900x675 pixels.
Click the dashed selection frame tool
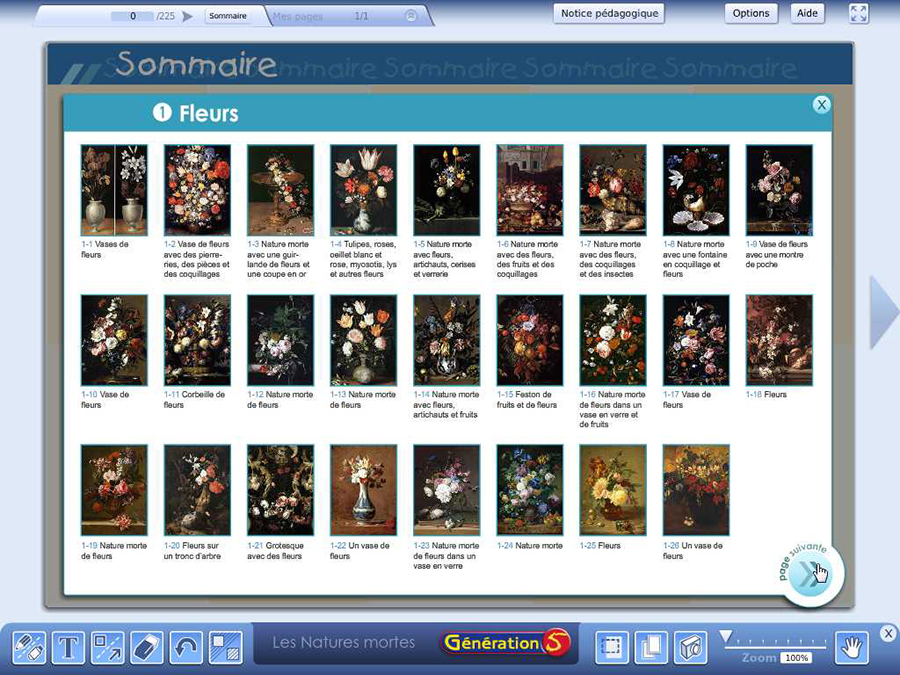coord(612,648)
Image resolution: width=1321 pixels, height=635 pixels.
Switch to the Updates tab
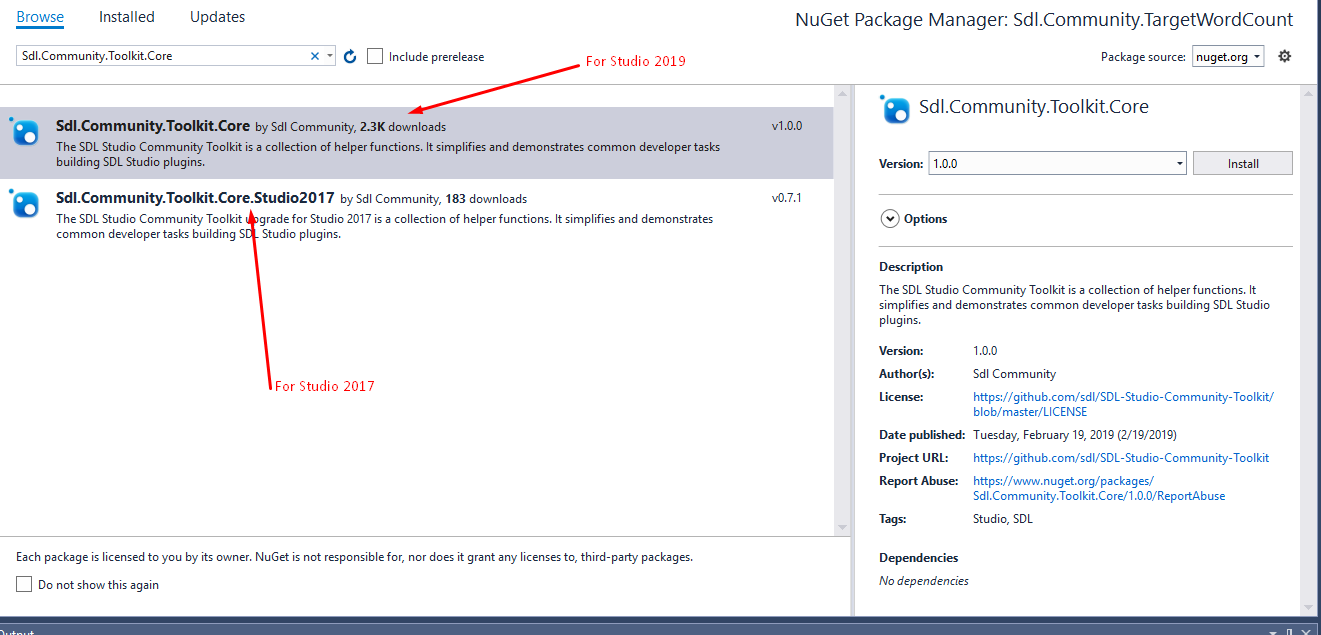pyautogui.click(x=217, y=17)
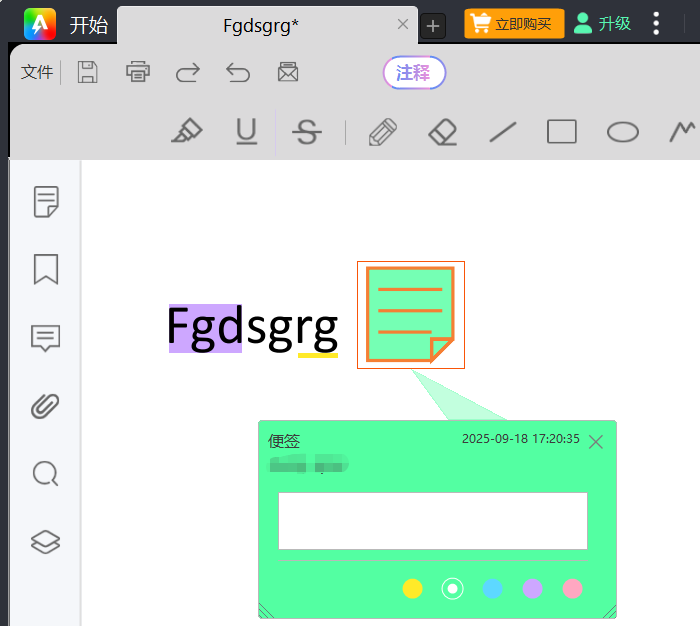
---------------
*WHAT THE TASK ASKS*. Copy out every line of the data above word for word, omitting the pictures.

*TASK RESULT*.
900x675 pixels.
Click the dashed selection frame tool
coord(612,648)
Image resolution: width=1321 pixels, height=635 pixels.
Switch to the Updates tab
pyautogui.click(x=217, y=17)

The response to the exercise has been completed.